Prove that if $ \sup\{r \in \mathbb{R} | r>0, r^2<2\}=A$ then $A^2\geq 2$

Question

I need to find $$A= \sup\{r \in \mathbb{R} | r>0, r^2<2\}$$ and use a=A, show that $$A^2 \geq 2$$ But this also needs to use a previous result showing that $$a^2<2$$ The recommended way to prove is to use contradiction. Now it seems obvious that $A^2$ would have to be greater than or equal to 2 for it to be the supremum (as the supremum is $\sqrt{2}$). I can't work out how to formalise this argument. It seems that since '$a$' belongs to the interval and $A$ (the supremum) doesn't then that is the contradiction? is that correct? and how would I formalise this as a proof.

Answer 1

From the definition of supremum we know that:

1.$A\geq a$ for every $a$ $\epsilon$ $\{r \in \mathbb{R} | r>0, r^2<2\}$ and

2.for every $\epsilon>0$ there exists an $a$ $\epsilon$ $\{r \in \mathbb{R} | r>0, r^2<2\}$ such that $A\geq a>A-\epsilon$

For the sake of contradiction suppose that $A<2$ and $A= \sup\{r \in \mathbb{R} | r>0, r^2<2\}$ .
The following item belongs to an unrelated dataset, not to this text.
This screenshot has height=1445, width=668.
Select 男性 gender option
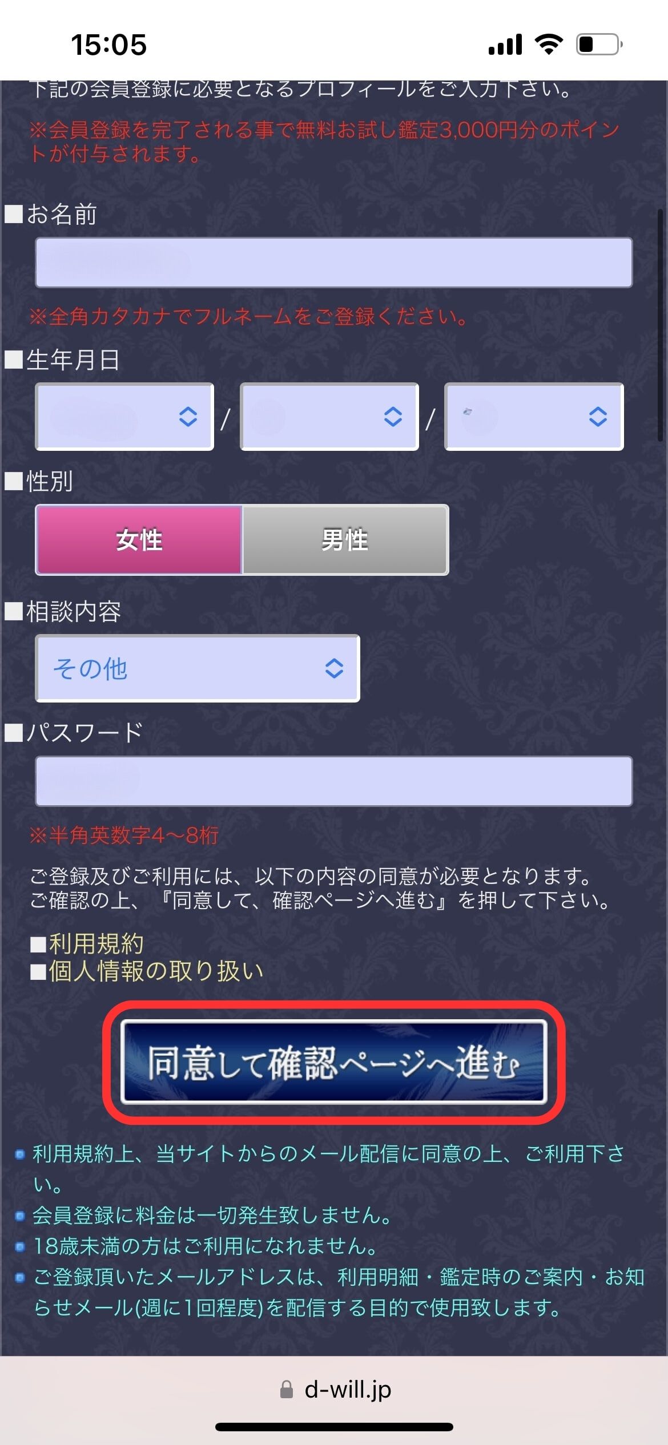pyautogui.click(x=345, y=540)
So if we can find an $\epsilon>0$ such that $A+\epsilon$ is contained in the set $\{r \in \mathbb{R} | r>0, r^2<2\}$ then we have proved that $A$ can not be a supremum of that set.

Let this $\epsilon=1/n$ , so we need to prove that there exists an $n$ $\epsilon$ $ \mathbb{N}$ such that $A^2<(A+1/n)^2<2$.
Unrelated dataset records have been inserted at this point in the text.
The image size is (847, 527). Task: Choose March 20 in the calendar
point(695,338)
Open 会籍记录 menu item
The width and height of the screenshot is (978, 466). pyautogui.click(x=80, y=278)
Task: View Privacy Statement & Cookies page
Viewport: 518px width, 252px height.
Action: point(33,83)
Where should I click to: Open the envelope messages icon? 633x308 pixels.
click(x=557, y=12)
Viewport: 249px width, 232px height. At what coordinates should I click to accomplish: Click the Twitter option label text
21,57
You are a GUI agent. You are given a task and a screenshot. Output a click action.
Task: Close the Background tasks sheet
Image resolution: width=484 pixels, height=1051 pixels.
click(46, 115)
Indeed for $n>(2A+1)/(2-A^2)$ the inequality above holds . So we have found an element of the set $\{r \in \mathbb{R} | r>0, r^2<2\}$ that is greater that the supremum of that set, this is a contradiction.
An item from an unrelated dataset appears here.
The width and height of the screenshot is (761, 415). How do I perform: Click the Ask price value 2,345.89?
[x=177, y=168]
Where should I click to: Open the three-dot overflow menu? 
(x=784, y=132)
Therefore that $A^2<2$ can't be a supremum of the set $\{r \in \mathbb{R} | r>0, r^2<2\}$

Answer 2

$A$ is not a set, it is a number. It is the supremum of a set. If somebody claims that the set has a sup $B$ such that $B^2 \lt 2$ you can prove them wrong by exhibiting a $C$ that is greater than $B$ and has $C^2 \lt 2$ so $C$ is in the set and $B$ is not the supremum. This means $A^2 \ge 2$

Answer 3

Here is a formal argument: $(\sqrt 2)(1-\frac 1 n)$ $\in \{r \in \mathbb R:r>0,r^{2}<2\}$ for any positive integer n. Hence $A \geq (\sqrt 2)(1-\frac 1 n)$ and $A^{2} \geq 2(1-\frac 1 n)^{2}$. Letting $n \to \infty$ we get $A^{2} \geq 2$.